[Stored records]

+++++

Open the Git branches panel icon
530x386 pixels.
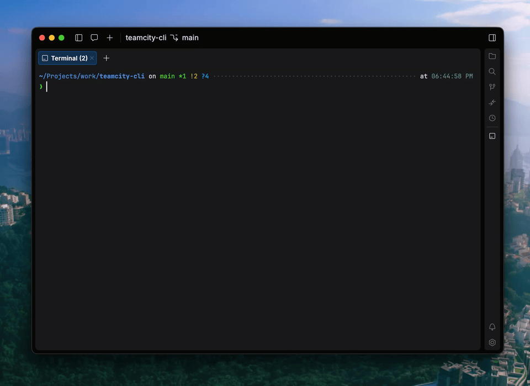492,87
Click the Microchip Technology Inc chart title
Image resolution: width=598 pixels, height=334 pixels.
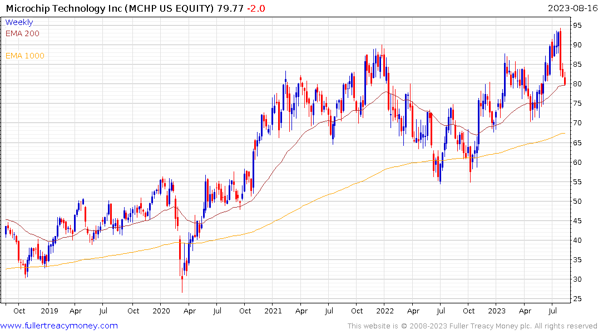65,8
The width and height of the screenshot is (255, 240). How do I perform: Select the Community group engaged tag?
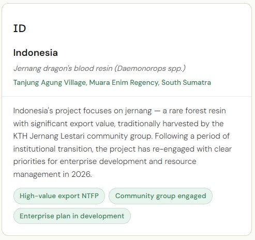coord(160,196)
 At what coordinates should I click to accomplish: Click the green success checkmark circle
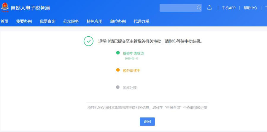[88, 41]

+++++

## Task statement
Pictures stay out, but every record above is to be returned exactly.

## Reply
Open the Git branches panel icon
530x386 pixels.
492,87
Click the Microchip Technology Inc chart title
Image resolution: width=598 pixels, height=334 pixels.
65,8
The width and height of the screenshot is (255, 240). How do I perform: Select the Community group engaged tag?
coord(160,196)
 At what coordinates should I click to accomplish: Click the green success checkmark circle
[88, 41]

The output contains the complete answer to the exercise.